Più che esperta, sono una persona che ha vissuto e vive tanti marchi molto vicini al mondo dei bambini e dei ragazzi. E forse, la cosa più importante, che non ha dimenticato il bambino che c’è in tutti noi e che prova a farlo vivere ed esprimere il più possibile. Sono una digitale appassionata da sempre, ma credo che il fisico, in generale, in questo momento storico abbia un’importanza fondamentale. Senza digitale, la nostra vita nell’ultimo anno si sarebbe congelata… anche nei momenti peggiori di questa pandemia, invece, abbiamo potuto continuare a lavorare, a seguire i nostri percorsi scolastici, siamo riusciti a comprare le cose che più ci servivano e a vedere le persone a noi care… quindi, il digitale è stata ed è una risorsa incredibile. Ma oggi più che mai tutti noi sentiamo il fortissimo bisogno della fisicità che ci manca ogni giorno di più, perché niente può sostituire l’emozione della socialità fisica e dei sensi che il digitale certamente non attiva.

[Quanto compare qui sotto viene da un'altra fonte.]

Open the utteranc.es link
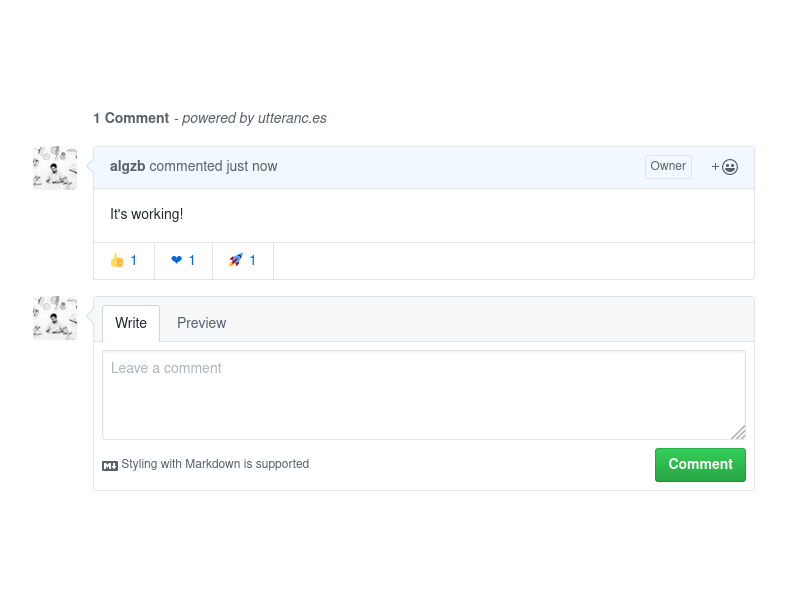Screen dimensions: 800x600 292,118
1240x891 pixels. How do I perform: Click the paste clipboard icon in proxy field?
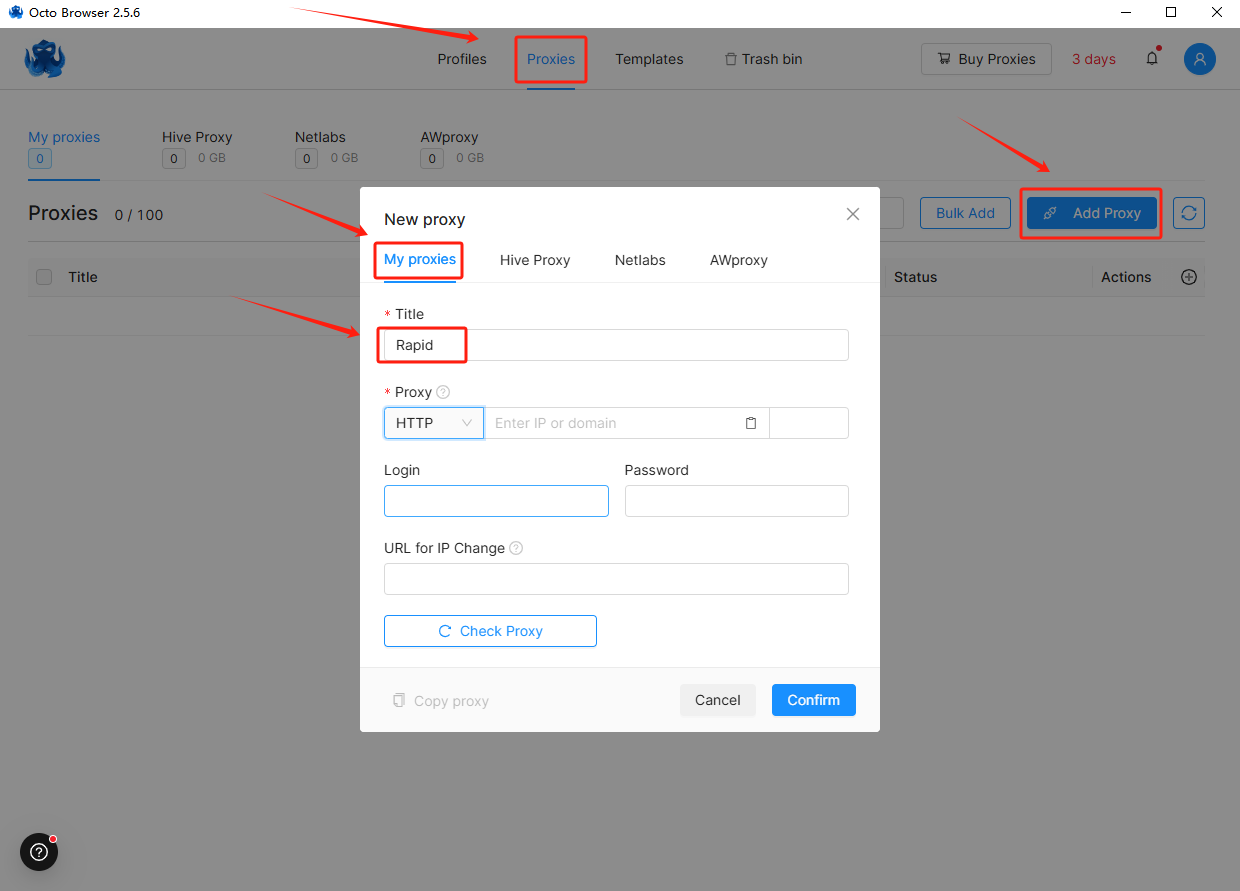click(x=751, y=423)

Credo che questo valga fortemente anche per il giocattolo… ancor di più per i bimbi più piccoli, per i quali diventa uno strumento fondamentale per il loro sviluppo fisico e psicologico. Un primo essenziale mondo in miniatura da imparare, da vivere e da riempire di emozioni.

Come ci si dovrebbe approcciare quando si progetta qualcosa, non soltanto i giochi o giocattoli, che vedono i bambini protagonisti?

Credo che serva l’approccio un bambino! E’ un esercizio che prima di tutto farebbe bene a noi, che ci prendiamo spesso troppo sul serio e pensiamo di avere la verità in tasca… Ci aiuterebbe anche, probabilmente, ad avere quella flessibilità e propensione al cambiamento che di questi tempi è ancora più necessaria. Vedere il mondo attraverso gli occhi dei bambini ci permette di connetterci davvero a loro e di non innamorarci di idee e concetti che sono in realtà anni luce lontano dalla loro visione delle cose e da quanto davvero li ingaggia, li emoziona e li fa innamorare. Quindi… le parole chiave per me sono ascolto e connessione. Ascoltare i bambini e connettersi con loro, capirli per poter progettare qualcosa che sia rilevante per loro, che li coinvolga davvero.